Avoid these 12 deadly sins when saving for retirement

Want to improve your investment results? The deadly sins below are not only among the most serious financial transgressions, but also they’re among the most common. I firmly believe that, if you eradicate these 12 sins from your financial life, you’ll have a better-performing portfolio.

1. Pride: Thinking you can beat the market by picking individual stocks, selecting actively managed funds or timing the market.

Antidote: Humility. By humbly accepting “average” returns through low-cost index funds, you will—paradoxically—outperform the majority of investors.

2. Greed: Having an overly aggressive asset allocation.

Antidote: Moderation. Follow the great Benjamin Graham’s advice and keep no more than 75% of your portfolio in stocks. Once you determine your asset allocation, doggedly maintain it through thick and thin by rebalancing periodically.
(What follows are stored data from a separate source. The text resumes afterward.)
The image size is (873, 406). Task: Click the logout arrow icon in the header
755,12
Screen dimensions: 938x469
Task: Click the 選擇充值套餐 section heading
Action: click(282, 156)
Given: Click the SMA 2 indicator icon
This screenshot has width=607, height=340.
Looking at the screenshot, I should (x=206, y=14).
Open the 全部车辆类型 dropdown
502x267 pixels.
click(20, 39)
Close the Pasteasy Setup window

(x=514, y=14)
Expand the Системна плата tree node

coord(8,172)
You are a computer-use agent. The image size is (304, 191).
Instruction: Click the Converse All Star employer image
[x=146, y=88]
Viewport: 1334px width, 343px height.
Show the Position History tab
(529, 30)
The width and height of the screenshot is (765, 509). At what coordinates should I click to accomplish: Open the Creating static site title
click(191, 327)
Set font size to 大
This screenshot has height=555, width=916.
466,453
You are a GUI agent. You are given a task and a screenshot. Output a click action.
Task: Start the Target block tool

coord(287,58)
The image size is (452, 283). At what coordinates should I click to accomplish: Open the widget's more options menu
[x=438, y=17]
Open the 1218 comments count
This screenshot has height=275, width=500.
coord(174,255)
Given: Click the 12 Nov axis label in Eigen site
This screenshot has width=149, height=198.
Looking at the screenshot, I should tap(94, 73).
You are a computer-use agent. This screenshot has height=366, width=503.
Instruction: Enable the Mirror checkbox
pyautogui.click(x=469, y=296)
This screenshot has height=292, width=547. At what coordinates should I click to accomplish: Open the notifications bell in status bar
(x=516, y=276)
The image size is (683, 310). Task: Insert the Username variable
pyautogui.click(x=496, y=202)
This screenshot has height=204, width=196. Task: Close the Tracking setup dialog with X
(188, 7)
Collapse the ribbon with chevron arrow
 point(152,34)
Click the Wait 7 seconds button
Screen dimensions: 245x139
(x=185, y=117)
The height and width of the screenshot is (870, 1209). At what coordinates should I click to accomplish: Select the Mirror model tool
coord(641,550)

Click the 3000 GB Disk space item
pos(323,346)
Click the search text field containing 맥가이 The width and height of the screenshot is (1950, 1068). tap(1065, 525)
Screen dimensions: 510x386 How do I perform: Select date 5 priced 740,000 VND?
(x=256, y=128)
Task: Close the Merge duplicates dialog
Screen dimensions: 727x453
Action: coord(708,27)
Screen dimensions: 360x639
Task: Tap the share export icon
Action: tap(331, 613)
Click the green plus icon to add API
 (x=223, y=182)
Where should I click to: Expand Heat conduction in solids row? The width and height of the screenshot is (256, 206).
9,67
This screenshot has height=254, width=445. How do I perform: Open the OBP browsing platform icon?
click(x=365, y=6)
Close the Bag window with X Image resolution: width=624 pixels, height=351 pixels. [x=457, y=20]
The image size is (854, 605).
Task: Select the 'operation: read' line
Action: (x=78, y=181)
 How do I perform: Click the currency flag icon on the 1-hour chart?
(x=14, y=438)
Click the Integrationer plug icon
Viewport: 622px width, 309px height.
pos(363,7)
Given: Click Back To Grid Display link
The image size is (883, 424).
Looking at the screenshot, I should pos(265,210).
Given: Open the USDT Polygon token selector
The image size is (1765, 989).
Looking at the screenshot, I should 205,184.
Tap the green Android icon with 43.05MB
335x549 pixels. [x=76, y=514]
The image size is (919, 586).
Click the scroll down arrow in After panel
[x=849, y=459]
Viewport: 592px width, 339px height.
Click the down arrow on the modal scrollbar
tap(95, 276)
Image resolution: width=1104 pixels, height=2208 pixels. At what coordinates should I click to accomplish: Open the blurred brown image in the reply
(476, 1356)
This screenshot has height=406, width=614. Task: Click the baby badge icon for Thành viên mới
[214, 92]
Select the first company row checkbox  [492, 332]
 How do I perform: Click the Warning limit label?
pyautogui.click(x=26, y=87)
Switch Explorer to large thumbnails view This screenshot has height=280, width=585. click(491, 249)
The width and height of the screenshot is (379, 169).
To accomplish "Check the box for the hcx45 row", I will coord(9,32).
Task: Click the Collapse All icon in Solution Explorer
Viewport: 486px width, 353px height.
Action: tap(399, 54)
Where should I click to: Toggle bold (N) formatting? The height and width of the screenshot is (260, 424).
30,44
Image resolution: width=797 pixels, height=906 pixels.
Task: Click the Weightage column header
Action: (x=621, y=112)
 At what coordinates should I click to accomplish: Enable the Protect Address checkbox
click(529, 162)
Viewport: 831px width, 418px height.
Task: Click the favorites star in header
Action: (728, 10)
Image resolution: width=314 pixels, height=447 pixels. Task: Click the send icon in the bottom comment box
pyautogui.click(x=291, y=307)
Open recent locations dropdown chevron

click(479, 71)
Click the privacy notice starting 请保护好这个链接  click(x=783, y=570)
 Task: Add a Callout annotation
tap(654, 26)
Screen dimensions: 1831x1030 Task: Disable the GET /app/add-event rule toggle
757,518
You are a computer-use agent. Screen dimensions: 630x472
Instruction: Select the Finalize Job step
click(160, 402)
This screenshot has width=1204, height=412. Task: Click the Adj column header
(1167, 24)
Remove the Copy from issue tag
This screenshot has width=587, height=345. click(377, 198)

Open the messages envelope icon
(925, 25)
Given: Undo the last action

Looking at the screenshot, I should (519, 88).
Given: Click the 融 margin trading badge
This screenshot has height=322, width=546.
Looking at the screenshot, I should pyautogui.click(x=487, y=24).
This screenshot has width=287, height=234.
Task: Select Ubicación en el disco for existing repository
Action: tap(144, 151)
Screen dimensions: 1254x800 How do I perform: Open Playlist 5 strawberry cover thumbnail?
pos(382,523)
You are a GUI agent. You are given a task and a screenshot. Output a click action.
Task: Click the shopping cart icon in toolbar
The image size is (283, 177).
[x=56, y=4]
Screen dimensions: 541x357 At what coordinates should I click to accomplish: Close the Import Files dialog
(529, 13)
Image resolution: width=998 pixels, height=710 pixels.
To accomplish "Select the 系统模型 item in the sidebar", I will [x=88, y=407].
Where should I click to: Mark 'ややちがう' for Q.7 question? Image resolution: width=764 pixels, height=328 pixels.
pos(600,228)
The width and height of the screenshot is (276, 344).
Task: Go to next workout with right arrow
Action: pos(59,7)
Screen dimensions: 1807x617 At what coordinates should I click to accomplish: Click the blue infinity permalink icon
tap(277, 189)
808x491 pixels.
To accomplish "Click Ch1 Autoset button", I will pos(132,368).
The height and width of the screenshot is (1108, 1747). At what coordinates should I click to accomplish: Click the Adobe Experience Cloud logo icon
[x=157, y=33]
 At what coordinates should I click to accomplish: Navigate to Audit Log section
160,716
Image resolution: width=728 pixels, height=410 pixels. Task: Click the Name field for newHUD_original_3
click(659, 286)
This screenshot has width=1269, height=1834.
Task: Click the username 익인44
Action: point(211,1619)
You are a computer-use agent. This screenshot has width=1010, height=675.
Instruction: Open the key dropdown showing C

3. Lust: Being addicted to financial pornography. Financial pornography—think CNBC and Fox Business—may be entertaining, but it has no lasting value and is actually harmful to your financial health by promoting short-termism.

Antidote: Turn off financial media and delete financial apps from your smartphone.

4. Envy: Chasing performance. This sin trips up more investors than any other. It ultimately leads to the cardinal sin of “buying high and selling low.”

Antidote: Stop comparing your investment performance to that of others. Success is not measured by relative performance, but by whether you meet your own financial goals.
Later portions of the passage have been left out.